The Old Oak review: Not Ken Loach’s best, but it’d be a solid send-off for a potentially retiring great

Studio Canal

Martin Scorsese, who turns 81 next month, recently gave an interview in which he spoke extensively about his own mortality. “I don’t think it’s a matter of one last great thing,” he concluded. “It’s a matter of continuing, exploring.” It was hard not to think of the great American director’s words while watching The Old Oak, the (supposed) last film by the great British director Ken Loach.

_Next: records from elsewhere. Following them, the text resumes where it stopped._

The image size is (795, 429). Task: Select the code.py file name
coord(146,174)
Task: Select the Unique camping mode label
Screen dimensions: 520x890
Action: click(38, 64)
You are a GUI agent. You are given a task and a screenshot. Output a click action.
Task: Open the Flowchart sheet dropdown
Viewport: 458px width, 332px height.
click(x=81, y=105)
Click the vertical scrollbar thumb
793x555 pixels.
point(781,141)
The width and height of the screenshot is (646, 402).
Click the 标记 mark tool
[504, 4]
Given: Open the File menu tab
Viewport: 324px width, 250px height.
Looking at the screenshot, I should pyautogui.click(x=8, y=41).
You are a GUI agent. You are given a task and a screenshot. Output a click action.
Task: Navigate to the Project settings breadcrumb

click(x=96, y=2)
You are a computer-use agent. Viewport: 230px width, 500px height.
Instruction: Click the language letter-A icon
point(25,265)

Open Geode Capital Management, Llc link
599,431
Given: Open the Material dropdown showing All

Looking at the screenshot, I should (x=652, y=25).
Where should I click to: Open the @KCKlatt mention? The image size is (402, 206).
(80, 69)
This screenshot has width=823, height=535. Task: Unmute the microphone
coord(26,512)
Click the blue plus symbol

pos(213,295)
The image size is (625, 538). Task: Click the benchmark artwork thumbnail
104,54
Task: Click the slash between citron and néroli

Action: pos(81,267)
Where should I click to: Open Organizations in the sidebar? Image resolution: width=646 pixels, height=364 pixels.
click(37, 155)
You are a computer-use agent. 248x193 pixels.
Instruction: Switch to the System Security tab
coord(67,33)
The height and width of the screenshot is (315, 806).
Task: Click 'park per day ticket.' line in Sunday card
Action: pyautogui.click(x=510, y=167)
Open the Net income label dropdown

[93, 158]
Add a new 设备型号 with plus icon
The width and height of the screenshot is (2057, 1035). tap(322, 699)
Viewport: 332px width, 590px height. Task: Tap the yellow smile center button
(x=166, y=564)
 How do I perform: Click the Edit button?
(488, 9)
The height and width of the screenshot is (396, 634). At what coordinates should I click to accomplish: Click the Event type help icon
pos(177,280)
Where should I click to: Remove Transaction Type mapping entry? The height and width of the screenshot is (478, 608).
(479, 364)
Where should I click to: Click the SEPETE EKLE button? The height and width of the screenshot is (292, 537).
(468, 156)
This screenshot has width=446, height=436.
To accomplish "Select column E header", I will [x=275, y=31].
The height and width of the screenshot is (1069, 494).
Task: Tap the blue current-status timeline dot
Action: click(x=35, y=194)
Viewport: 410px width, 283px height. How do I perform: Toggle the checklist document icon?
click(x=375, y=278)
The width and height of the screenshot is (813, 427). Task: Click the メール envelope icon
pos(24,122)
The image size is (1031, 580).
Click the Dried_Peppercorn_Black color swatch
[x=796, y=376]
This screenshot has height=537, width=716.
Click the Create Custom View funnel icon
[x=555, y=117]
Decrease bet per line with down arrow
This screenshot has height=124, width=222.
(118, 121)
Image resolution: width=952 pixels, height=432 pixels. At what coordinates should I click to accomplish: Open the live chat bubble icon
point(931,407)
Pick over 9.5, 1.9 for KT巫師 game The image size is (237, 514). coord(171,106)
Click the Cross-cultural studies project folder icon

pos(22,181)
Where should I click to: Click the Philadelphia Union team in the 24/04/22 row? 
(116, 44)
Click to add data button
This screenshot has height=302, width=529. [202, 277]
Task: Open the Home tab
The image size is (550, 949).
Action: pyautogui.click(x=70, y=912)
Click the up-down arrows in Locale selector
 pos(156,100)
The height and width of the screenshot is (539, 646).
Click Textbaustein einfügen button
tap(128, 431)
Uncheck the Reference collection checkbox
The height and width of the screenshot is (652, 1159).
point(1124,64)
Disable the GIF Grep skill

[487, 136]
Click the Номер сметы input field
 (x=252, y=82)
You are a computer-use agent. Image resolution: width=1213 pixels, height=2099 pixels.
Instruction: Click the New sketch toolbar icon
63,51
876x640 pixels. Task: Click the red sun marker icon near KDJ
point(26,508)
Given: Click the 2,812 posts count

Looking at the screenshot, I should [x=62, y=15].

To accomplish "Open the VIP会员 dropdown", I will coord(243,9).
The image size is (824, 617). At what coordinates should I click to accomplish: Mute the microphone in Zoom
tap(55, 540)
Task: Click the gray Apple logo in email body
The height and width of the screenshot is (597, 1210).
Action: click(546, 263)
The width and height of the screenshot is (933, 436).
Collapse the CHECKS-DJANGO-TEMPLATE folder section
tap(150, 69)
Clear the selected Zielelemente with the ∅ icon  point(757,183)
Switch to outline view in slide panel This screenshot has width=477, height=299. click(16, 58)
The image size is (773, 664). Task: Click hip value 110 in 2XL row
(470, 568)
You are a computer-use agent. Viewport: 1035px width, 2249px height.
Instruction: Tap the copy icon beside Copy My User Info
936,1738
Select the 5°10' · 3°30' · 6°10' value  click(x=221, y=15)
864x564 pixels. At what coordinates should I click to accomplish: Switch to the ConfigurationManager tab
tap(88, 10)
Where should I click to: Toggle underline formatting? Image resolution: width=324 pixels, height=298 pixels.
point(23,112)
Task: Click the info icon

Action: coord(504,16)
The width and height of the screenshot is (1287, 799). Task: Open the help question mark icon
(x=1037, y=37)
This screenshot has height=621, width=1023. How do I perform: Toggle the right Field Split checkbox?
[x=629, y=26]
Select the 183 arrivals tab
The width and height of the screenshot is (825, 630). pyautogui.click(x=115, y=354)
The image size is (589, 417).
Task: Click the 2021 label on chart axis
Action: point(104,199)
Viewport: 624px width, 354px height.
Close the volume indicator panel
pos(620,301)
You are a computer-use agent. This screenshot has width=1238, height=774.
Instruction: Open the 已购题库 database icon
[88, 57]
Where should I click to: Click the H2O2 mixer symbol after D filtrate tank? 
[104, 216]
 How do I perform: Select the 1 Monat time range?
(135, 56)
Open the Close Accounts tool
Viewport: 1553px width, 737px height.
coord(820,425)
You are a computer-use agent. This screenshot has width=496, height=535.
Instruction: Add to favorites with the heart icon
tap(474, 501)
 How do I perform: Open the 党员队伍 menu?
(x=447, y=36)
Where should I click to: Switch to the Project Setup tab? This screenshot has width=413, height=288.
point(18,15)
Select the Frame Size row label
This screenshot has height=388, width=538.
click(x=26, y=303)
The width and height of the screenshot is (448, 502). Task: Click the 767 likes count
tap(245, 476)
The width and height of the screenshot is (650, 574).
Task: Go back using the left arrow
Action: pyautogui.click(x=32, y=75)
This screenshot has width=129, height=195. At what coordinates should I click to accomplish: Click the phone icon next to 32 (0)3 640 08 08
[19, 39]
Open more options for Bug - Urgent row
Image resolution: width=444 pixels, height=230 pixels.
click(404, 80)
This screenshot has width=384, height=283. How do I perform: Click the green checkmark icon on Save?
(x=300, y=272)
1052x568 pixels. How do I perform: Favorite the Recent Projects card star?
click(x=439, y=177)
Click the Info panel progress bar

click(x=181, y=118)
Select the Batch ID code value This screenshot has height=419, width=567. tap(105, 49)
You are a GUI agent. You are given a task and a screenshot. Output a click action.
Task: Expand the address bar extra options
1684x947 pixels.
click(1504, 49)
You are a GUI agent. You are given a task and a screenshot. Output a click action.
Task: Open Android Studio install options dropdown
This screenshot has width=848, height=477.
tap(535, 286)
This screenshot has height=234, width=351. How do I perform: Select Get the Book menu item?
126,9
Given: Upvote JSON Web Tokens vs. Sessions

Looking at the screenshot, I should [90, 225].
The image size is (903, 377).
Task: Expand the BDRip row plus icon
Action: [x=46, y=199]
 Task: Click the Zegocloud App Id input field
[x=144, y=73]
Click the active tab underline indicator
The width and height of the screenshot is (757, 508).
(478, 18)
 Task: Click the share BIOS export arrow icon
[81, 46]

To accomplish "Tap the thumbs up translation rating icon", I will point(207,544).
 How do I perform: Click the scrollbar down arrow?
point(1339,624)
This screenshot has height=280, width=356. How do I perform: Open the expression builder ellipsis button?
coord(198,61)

There’s always been a presumption that someone’s last work should be treated as final testament (hence Quentin Tarantino’s obsession with bowing out after only 10 films), but, here especially, that obsession with legacy feels limiting. The Old Oak is far from Loach’s best work. It’s not his angriest film, nor is it his most narratively or politically compelling. But it is the honest product of an artist who has committed himself, since his 1967 debut Poor Cow, to holding the powerful to account and illuminating the stories they would rather we ignore.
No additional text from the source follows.